Cette citation à ce moment de son évangile montre aussi que Jésus a pensé l’annonce évangélique à tous les peuples de la terre à partir de la Galilée. C’est la raison pour laquelle l’ange annonce aux saintes femmes que Jésus ressuscité donnait rendez-vous à ses disciples « en Galilée » (Mt 28,7 et Mc 16,7), promesse tenue par son apparition sur une montagne de ce pays, d’où la Galilée devient le point de départ de la mission universelle de l’Église (Mt 28,19).
Jésus en Galilée, pauvre parmi les pauvres
– Les scribes et les pharisiens de Jérusalem méprisaient généralement les gens de Galilée. Bien que plus riches que les Judéens à cause de la fécondité du sol, les Galiléens étaient vus comme des Israélites de moindre qualité : trop de contacts avec les nombreux païens de Galilée, d’où une pratique de la Loi altérée…
– Pourtant, c’est bien à ces hommes et ces femmes à la réputation fâcheuse que Jésus lance son premier appel. Matthieu écrit : À partir de ce moment, Jésus commença à proclamer : « Convertissez-vous, car le royaume des Cieux est tout proche » (v. 17). De plus, c’est parmi les Galiléens que sont choisis quatre apôtres. Ce ne sont pas des intellectuels, surtout pas de grands esprits. L’évangéliste précise leur métier si modeste, pour que le lecteur réfléchisse : des pêcheurs.
– Plus tard, ce ne sera pas leur enseignement qu’ils donneront, mais bien celui d’un autre, celui de Dieu. Ils n’ont pas la compétence pour en inventer un. La docilité de leur foi servira de modèle. Aussitôt, laissant leurs filets, ils le suivirent (v. 20). Pierre, André, Jacques et Jean ont surtout cette pauvreté intérieure qui fait qu’on ne s’attribue pas de mérite. Tout vient de Dieu et de son Christ.
– Jésus s’attache donc à ceux qui ont un métier très humble. et spécialement aux malades. « Jésus parcourait toute la Galilée ; il enseignait dans leurs synagogues, proclamait l’Évangile du Royaume, guérissait toute maladie et toute infirmité dans le peuple (v. 23). En agissant ainsi, Jésus donne les lignes maîtresses de l’évangélisation pour tous les temps. Il faut donner Dieu et sa Parole aux plus délaissés. C’est à ceux qui pourraient douter de l’amour de Dieu à cause de la pauvreté et de la maladie qu’il faut le proclamer.

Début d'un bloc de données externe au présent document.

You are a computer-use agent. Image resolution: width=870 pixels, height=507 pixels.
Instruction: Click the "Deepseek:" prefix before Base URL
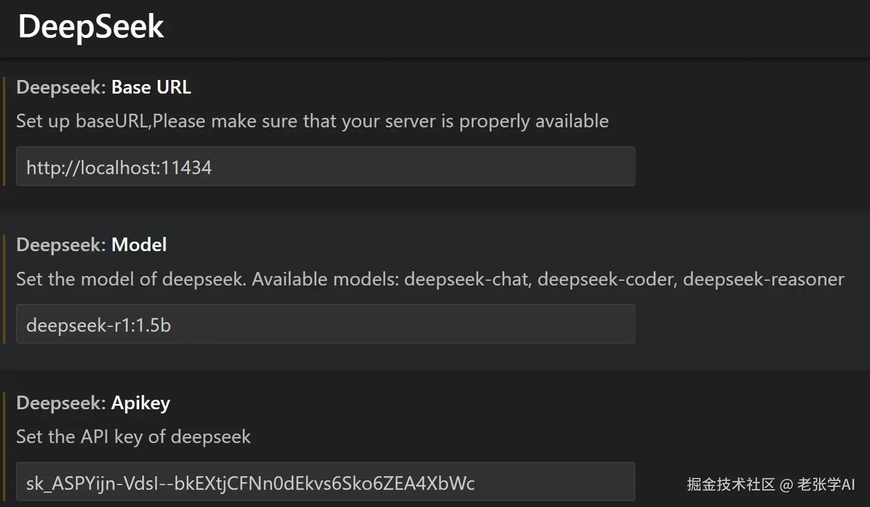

Penser universel et penser pauvre
De cet évangile, nous pouvons tirer ces deux appels pour notre vie chrétienne au long des jours
1. Penser universel. Quoique nous vivions, ne pensons pas que c’est une goutte dans l’océan, même si tout semble nous pousser à l’insignifiance. La moindre des actions offertes au Père, qui plus est dans l’offrande de son Fils, a une dimension et un rayonnement universel. L’Ange disait aux enfants de Fatima : « Offrez constamment au Très-Haut des prières et des sacrifices… en acte de réparation pour les péchés par lesquels Il est offensé, et de supplication pour la conversion des pécheurs ». Ste Thérèse de Lisieux écrivait à sa sœur Léonie : « Tout est si grand en religion… ramasser une épingle par amour peut convertir une âme. Quel mystère ! » (22/5/1894)
2. Penser pauvre. L’orgueil de nous croire quelqu’un est une erreur tragique, et le mépris des plus pauvres est une insulte à Dieu. Ne nous appuyons pas sur nos capacités ou sur nos dons, cherchons à être pauvrement le canal de l’action de l’Esprit Saint. Il déploiera, lui, toutes les richesses divines, même si elles restent cachées à nos yeux, n’en doutons jamais.